═══ INPUT RECORDS

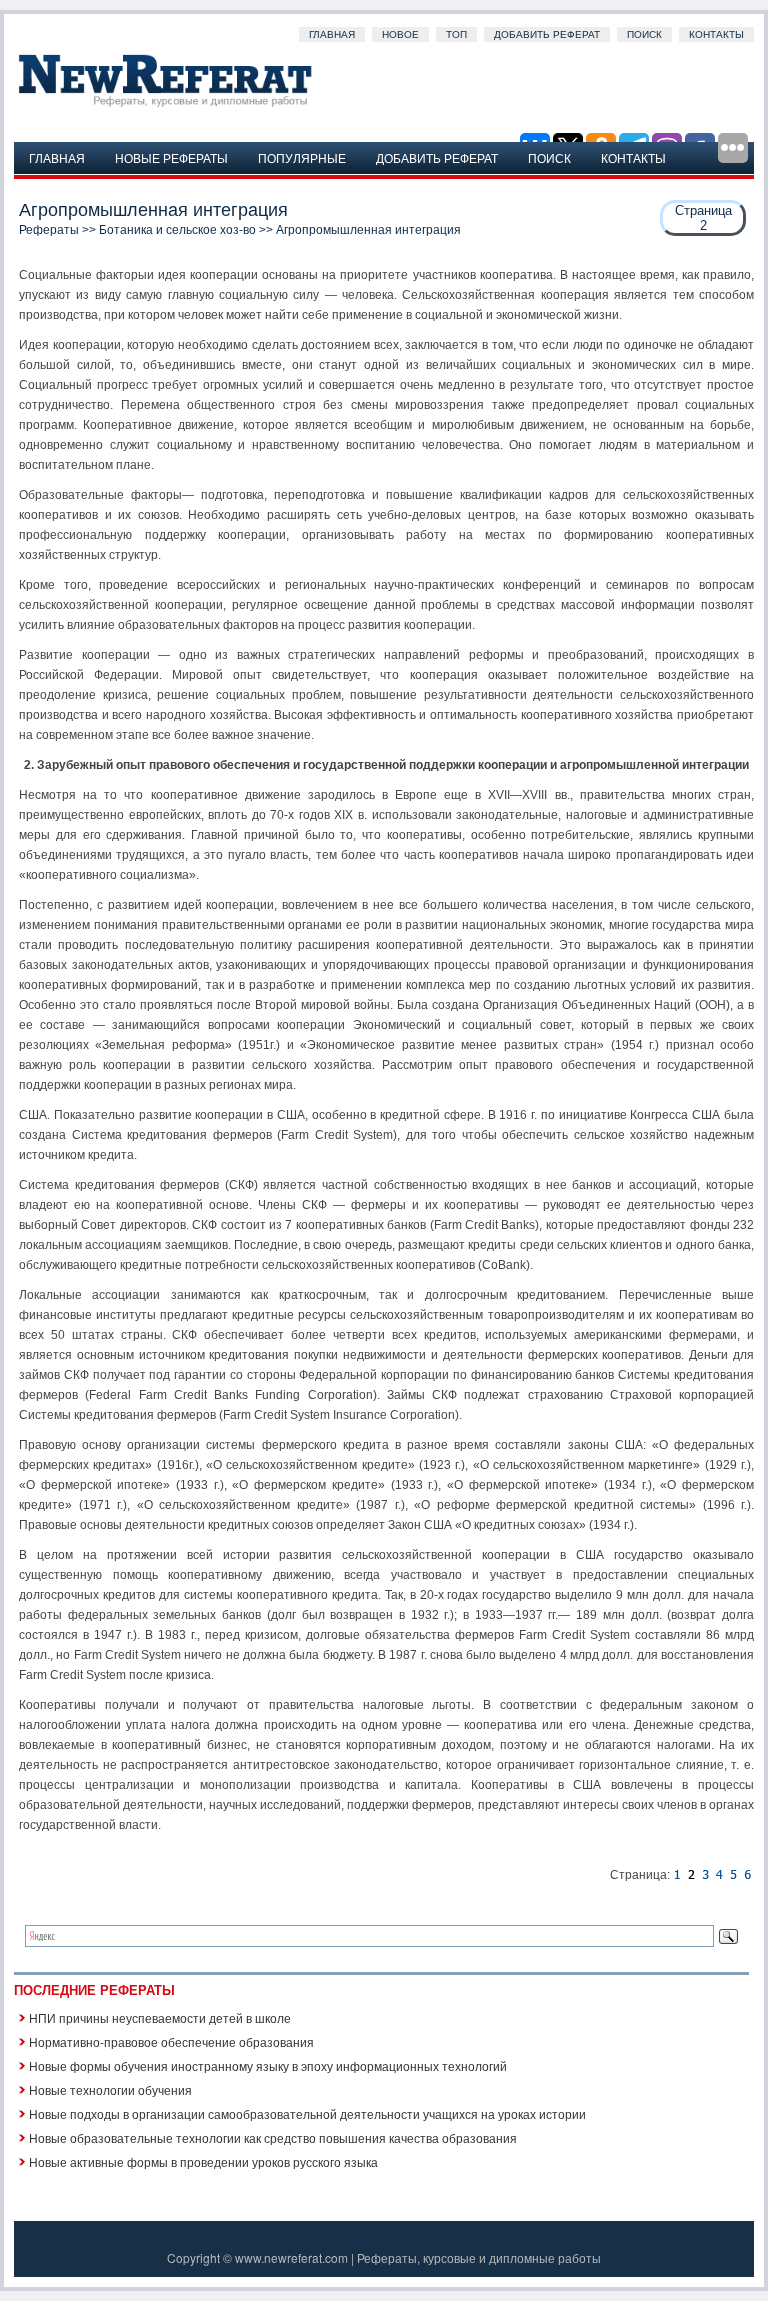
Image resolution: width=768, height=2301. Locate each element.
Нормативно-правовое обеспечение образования (171, 2041)
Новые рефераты (171, 157)
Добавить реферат (547, 34)
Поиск (644, 34)
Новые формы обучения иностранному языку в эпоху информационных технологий (268, 2065)
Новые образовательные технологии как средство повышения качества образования (273, 2137)
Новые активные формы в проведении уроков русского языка (203, 2161)
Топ (456, 34)
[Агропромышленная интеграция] (677, 1875)
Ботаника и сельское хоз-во (177, 230)
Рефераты (49, 230)
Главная (332, 34)
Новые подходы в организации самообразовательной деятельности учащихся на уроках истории (307, 2113)
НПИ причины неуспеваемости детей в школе (160, 2017)
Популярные (302, 157)
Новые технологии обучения (110, 2089)
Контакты (716, 34)
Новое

══════

[TASK PROMPT] Set down, word for word, only the lines running from the line with "[Агропромышленная интеграция] (677, 1875)" to the last line of the listing above. Both of those lines belong in your answer.

[SOLUTION]
[Агропромышленная интеграция] (677, 1875)
Ботаника и сельское хоз-во (177, 230)
Рефераты (49, 230)
Главная (332, 34)
Новые подходы в организации самообразовательной деятельности учащихся на уроках истории (307, 2113)
НПИ причины неуспеваемости детей в школе (160, 2017)
Популярные (302, 157)
Новые технологии обучения (110, 2089)
Контакты (716, 34)
Новое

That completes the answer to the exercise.